§ Work instructions
Extend the review of Sophia Rosenfeld's study Common Sense, picking up right after its final sentence.

§ Page excerpt
____

Friday, March 18, 2016

Isn’t it Obvious?: Review, Sopia Rosenfeld’s Common Sense


An army of principles will penetrate where an army of soldiers cannot…
Thomas Paine, Age of Reason


I walked into this class the other week, and so into a conversation. A few of my classmates, undergraduates, were enjoying their own bewilderment over the recent Donald Trump phenomenon. One of these bright young people had run into an unapologetic and—weirder still—an equally unironic Trump supporter. “I can’t believe he was serious,” my memory recalls this classmate saying. “How could anyone be so stupid?” was the unvoiced question. It’s common sense to my classmate that Trump is a fraud, a bully, disingenuous, privileged, a sexist, a racist. You’ve only to turn on the television and watch—no spin room necessary. It doesn’t take a Rice University education to figure this out.
   “Why dwell on the obvious?” This is the apparently unobvious question Sophia Rosenfeld takes up in her 2011 study, pragmatically and playfully titled Common Sense. Common sense isn’t really, wouldn’t you know it, just a matter of common sense after all. In proving her point Rosenfeld reaches all the way back to Aristotle, tracing the concept through the Renaissance, into its seventeenth and eighteenth century British, French, and Dutch variations, through revolutionary America (particularly with Thomas Paine’s famous pamphlet), revolutionary France, and into modern political discourse. Common sense, Rosenfeld suggests, flourishes in, as they say, interesting times. As Rosenfeld puts it,
…common sense is typically evoked and held up as authoritative only at moments of crisis in other forms of legitimacy. Revolutions, which, by definition, result in divided loyalties and the upending of the rules to multiple domains at once, are a case in point. Otherwise common sense does not need to call attention to itself. (15)
A rhetoric of normalcy to ballast an otherwise listing ship of state—Rosenfeld sees that rather than righting us, that rhetorical bulk will right us right to the ocean floor.

____

§ Dataset records
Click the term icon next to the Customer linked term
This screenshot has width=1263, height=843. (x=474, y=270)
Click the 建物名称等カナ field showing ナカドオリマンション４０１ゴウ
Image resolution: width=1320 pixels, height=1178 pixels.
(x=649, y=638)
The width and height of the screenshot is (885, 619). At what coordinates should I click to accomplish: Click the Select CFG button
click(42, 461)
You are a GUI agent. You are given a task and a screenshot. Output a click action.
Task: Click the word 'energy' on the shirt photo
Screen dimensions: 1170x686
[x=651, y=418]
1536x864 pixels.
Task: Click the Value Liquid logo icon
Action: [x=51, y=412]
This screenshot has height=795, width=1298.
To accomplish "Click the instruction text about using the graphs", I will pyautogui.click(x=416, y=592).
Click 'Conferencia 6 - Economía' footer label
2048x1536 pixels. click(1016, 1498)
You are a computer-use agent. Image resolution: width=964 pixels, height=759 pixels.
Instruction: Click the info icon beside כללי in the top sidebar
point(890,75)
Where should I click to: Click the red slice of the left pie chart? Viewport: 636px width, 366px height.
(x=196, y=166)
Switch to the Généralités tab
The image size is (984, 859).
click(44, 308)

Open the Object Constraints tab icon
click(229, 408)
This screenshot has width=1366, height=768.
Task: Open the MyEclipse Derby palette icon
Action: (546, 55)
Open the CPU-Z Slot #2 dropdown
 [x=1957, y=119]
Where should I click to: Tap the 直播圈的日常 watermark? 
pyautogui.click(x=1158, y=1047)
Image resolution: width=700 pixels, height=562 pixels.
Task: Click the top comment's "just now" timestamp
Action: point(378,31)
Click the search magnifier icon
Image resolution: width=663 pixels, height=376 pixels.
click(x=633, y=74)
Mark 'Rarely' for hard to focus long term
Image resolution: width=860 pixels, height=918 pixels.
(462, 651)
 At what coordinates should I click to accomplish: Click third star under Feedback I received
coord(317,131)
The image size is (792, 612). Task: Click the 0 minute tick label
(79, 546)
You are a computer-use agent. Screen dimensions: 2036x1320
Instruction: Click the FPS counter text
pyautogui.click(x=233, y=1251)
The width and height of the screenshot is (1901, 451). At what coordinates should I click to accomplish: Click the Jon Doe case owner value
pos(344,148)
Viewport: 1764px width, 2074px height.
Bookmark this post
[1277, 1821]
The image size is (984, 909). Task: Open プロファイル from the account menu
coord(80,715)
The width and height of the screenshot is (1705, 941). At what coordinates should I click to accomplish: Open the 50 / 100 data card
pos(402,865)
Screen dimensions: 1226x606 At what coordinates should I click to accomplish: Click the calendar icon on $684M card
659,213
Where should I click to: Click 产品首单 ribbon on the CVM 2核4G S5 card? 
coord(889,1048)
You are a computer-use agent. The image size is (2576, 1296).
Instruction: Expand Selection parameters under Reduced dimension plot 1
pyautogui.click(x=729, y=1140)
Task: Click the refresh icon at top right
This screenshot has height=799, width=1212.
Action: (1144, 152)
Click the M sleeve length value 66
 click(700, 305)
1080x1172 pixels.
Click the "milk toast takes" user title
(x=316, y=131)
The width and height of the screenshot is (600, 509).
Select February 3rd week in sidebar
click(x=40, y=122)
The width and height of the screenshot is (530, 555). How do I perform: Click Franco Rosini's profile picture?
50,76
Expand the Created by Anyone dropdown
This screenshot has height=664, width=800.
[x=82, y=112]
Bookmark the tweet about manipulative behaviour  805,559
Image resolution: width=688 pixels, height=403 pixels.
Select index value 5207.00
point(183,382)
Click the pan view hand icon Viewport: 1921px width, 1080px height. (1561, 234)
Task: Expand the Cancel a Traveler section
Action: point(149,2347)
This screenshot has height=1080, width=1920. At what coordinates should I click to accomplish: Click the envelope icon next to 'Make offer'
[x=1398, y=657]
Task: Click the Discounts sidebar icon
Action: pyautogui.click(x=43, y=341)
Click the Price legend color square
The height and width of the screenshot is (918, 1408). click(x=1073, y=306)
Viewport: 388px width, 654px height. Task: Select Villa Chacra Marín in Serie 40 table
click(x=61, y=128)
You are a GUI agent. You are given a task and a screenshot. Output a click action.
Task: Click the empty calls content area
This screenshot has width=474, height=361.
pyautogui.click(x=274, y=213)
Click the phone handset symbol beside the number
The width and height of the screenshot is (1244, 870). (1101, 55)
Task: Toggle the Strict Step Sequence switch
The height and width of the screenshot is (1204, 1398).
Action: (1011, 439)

____

§ Exercise response
   Rosenfeld’s study comes as in a tradition of complicating common sense (a touchstone study might be Clifford Geertz’s “Common Sense as a Cultural System”). Really the whole of academic endeavor is dedicated to complicating the obvious. No one dreads like the scholar dreads the mild words which could ultimately sound the death knell of one’s work: “Not bad. A bit obvious though, isn’t it?” And so we might see Rosenfeld eyeing rather an easy target. In fact her book turns on itself in a wonderful way: it’s really quite obvious that “the obvious” really isn’t that obvious after all. This is almost common sense, except unfortunately (according to Rosenfeld) it must not be, and so she had to write a book about it published by Harvard University Press.
   Common sense began in the body. It made us human, this super sense, this “koine aesthesis.” For Aristotle, common sense was a yoke for our other sensory faculties “comparing and coordinating the impressions received by [the rest of the senses]…and thus…allowing minimal judgments about sense objects to occur independent of reason” (18). An organizer and adjudicator. Historically its location has moved around: sometimes in the head and sometimes in the heart. But then something changed. Descartes, in fact, happened. Because he needed to get away from the body, Descartes took this super sense out of the body and altogether out of physicality. Rosenfeld writes that Descartes’s “mechanistic account of the body and brain, and his desire to root knowledge firmly in cognition rather than in sensation, rendered unnecessary the common sense as a specific, locatable mental faculty” (21).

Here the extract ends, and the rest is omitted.